App users labeled as partiers will still be able to rent a single room in a dwelling or a hotel room through the Airbnb app, but they will not be able to rent out an entire house in which the host is not present, according to the company.
Airbnb has been working to become a professional party pooper for several years now after a rash of complaints about bashes held at its listings, which increased during the pandemic.
In 2020, Airbnb launched the “Under-25” system in North America that barred people under the age of 25 with less than three positive reviews from booking an entire home listing near to where they live. This is simply a more sophisticated and beefed-up version of that concept, according to Airbnb.

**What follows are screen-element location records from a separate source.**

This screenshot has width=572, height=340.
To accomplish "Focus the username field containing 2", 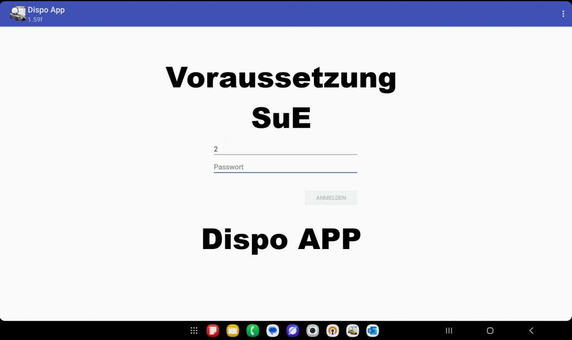I will [x=285, y=149].
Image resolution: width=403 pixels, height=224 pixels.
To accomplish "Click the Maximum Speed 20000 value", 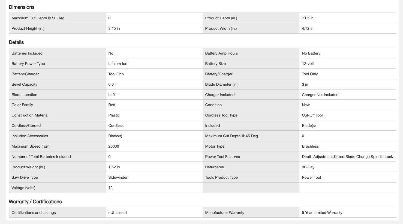I will click(x=114, y=146).
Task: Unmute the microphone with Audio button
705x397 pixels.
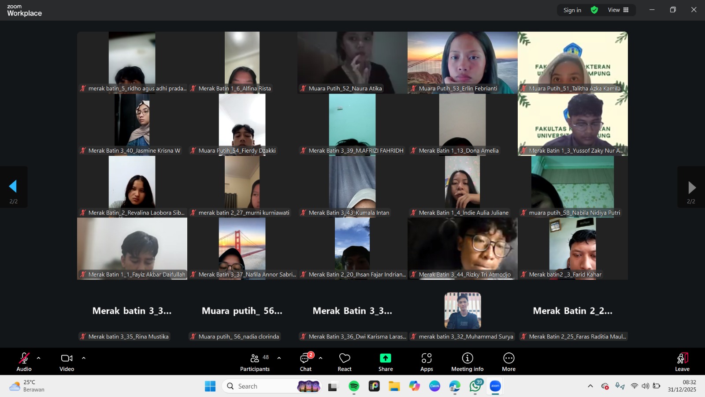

“We anticipate that this new system will help prevent more bad actors on our platform while having less of a blunt impact on guests who are not trying to throw a party,” the statement said. “While we are consistently willing to make trade-offs in the interests of building trust, our goal is to make these systems as precise and fair as possible to support our hosts and guests.”
Airbnb has seen growth throughout 2022, reporting $2.1 billion in revenue which grew 58 percent on a year-over-year basis. This was 73 percent higher than what it reported in its second quarter 2019 report and the company had the strongest performance of any company within the travel industry throughout the pandemic.